Man using banking machine. Close up

In uncertain times it makes sense that folks will seek certainty, and what is surer that CASH.

For here is the paradox of the coming “cashless economy”: it uses and stores, mostly in the form of hundred-dollar bills, ever more cash. In the last two decades, the total amount of U.S. currency in circulation has more than tripled, to about $1.4 trillion. About seventy billion dollars, or five per cent, of that cash sits in bank vaults, neatly accounted for. The rest is not so easy to track, despite the data revolution in economics. We do know that the typical American carries about thirty dollars in her wallet, with a few more bucks scattered in the couch cushions. One in twenty Americans has a stash at home of more than twelve hundred dollars, and everyone else averages a hundred and seventy-four dollars.

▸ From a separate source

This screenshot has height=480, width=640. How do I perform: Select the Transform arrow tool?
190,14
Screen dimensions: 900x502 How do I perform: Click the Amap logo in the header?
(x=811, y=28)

Cash appears to becoming scarcer at lower transaction levels, with many of us using cards (prepaid, debit and credit) for day-to-day transactions. At the levels reported in circulation, it certainly begs the question of how best to “follow the money”. Until there is appreciable inflation, where keeping funds in interest bearing accounts is required by prudence, cash will hold its strong position in our developed economies.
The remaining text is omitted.